Source document:
------------
2) The RSD release was also poorly pressed so you still have these weird bits of distortion caused by things like non-fill, which kind of sounds like a zipper
― birdistheword, Friday, 29 July 2022 16:48 (three years ago)
Oh yeah, this is much more "engaging" way of performing the song...
― HIPPO violation (morrisp), Friday, 29 July 2022 17:03 (three years ago)
"Isis" can be a lot of fun live---look up bob dylan isis live 1976 and you get quite a few, duh---always liked this '75 one from Renaldo and Clara, with the facepaint, big hat, mom jeans, gestures, v. authoritative, barks: "to wash my clothes DOWN." Reminding me in a way of "Clothes Line Saga."https://www.youtube.com/watch?v=yqR3w2_m0u4
― dow, Friday, 29 July 2022 17:37 (three years ago)
Yeah, the Renaldo & Clara film performance of "Isis" is absolutely legendary, one of the great Dylan performances caught on film or videotape.
That show in particular - December 4, 1975 - is one of the great Dylan concerts. If you want some Dylan shows but not turn it into a giant hobby, that's the one show I'd recommend from the 1970s for non-collecting fans.
― birdistheword, Friday, 29 July 2022 17:53 (three years ago)
This one's for Leonard!
― My Little Red Buchla (James Redd and the Blecchs), Friday, 29 July 2022 18:06 (three years ago)
xps the NY version is a sonic improvement, but the story just isn't a lot of fun to follow imo
Brownsville Girl, now there's a fun and fragmented narrative!
― corrs unplugged, Monday, 1 August 2022 07:58 (three years ago)
"Brownsville Girl" is hilarious. "New Danville Girl" is a better recording of it (see the last Bootleg Series installment, Springtime in New York or just click below) https://www.youtube.com/watch?v=tdNxP7w07NQ
Knocked Out Loaded flat out sucks. He never liked it and he didn't even like making it, he was virtually going through the motions and doing it as contractual filler. Partly for that reason, "Brownsville Girl" stands out on its own, a great anomaly he threw into the heap. (He only had it because he had written it with Sam Shepherd a few years prior.)
What's interesting about "Lily" is that it's slotted into Blood on the Tracks - solid conceptually as well in quality, I think those surroundings create a context for "Lily" that's unavoidable. It's possible Dylan was able to write a lengthy and major composition that creatively had no relation in his mind to the other dozen he finished at the same time, but regardless, he chose to slot it in with them and they were originally recorded in the same manner. Jakob Dylan gave a pretty succinct assessment of that album - "the songs are my parents talking" - and that carries into "Lily" when I hear the NY version in its entirety.
------------
Dataset extract:
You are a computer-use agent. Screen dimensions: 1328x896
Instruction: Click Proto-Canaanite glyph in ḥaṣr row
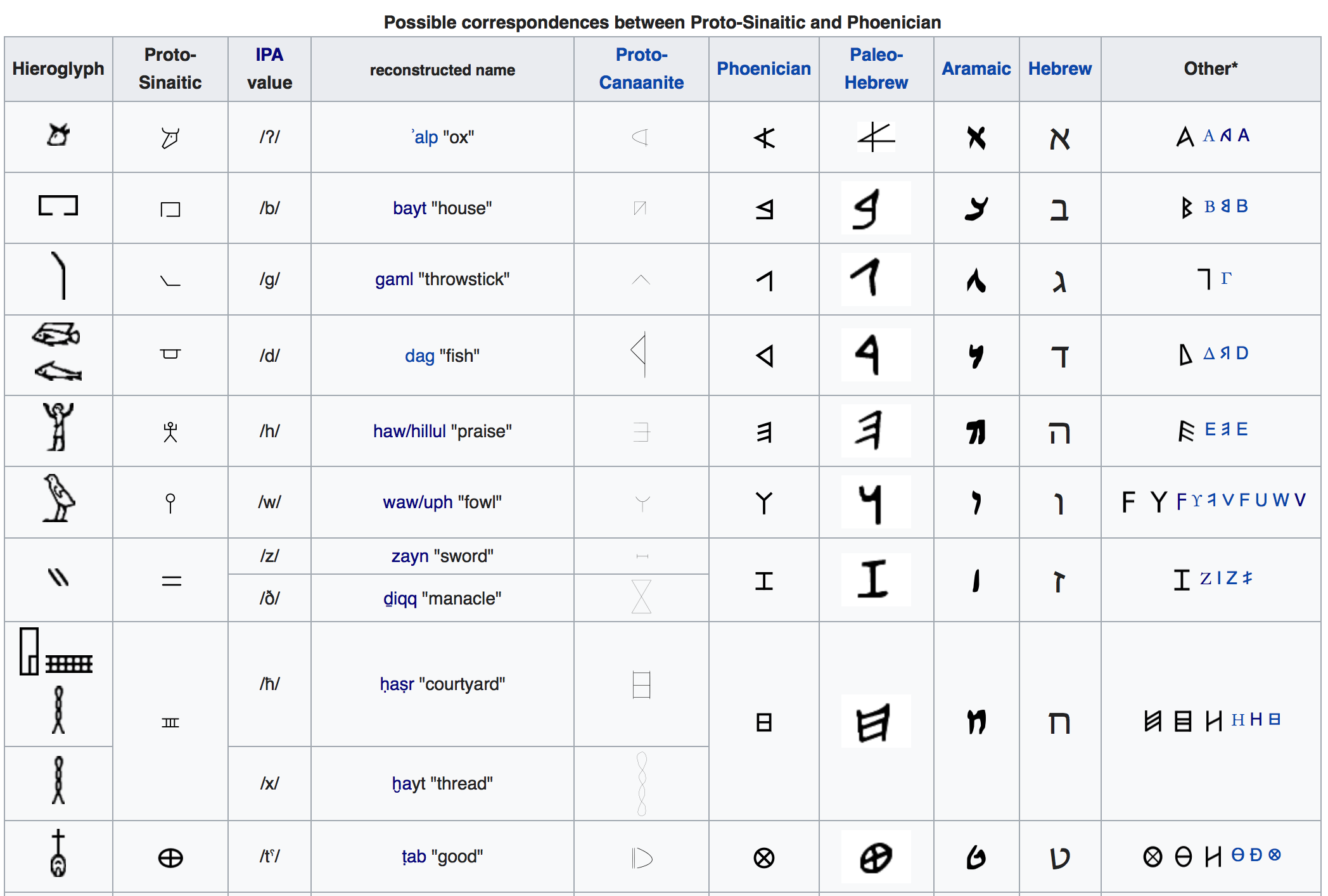tap(641, 684)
------------
Challenges:
**1.** Answer each question from the Dylan discussion thread.
(a) What date is given for the show described as one of the great Dylan concerts?
(b) With whom did Dylan write "Brownsville Girl"?
(c) What did Jakob Dylan say about Blood on the Tracks?
**2.** List every distinct song title that the Dylan discussion thread sets in quotation marks.
Rely only on the Dylan discussion thread, not on the data.

Results for each task:
**1.**
(a) December 4, 1975
(b) Sam Shepherd
(c) "the songs are my parents talking"

**2.**
"Isis"
"Clothes Line Saga"
"Brownsville Girl"
"New Danville Girl"
"Lily"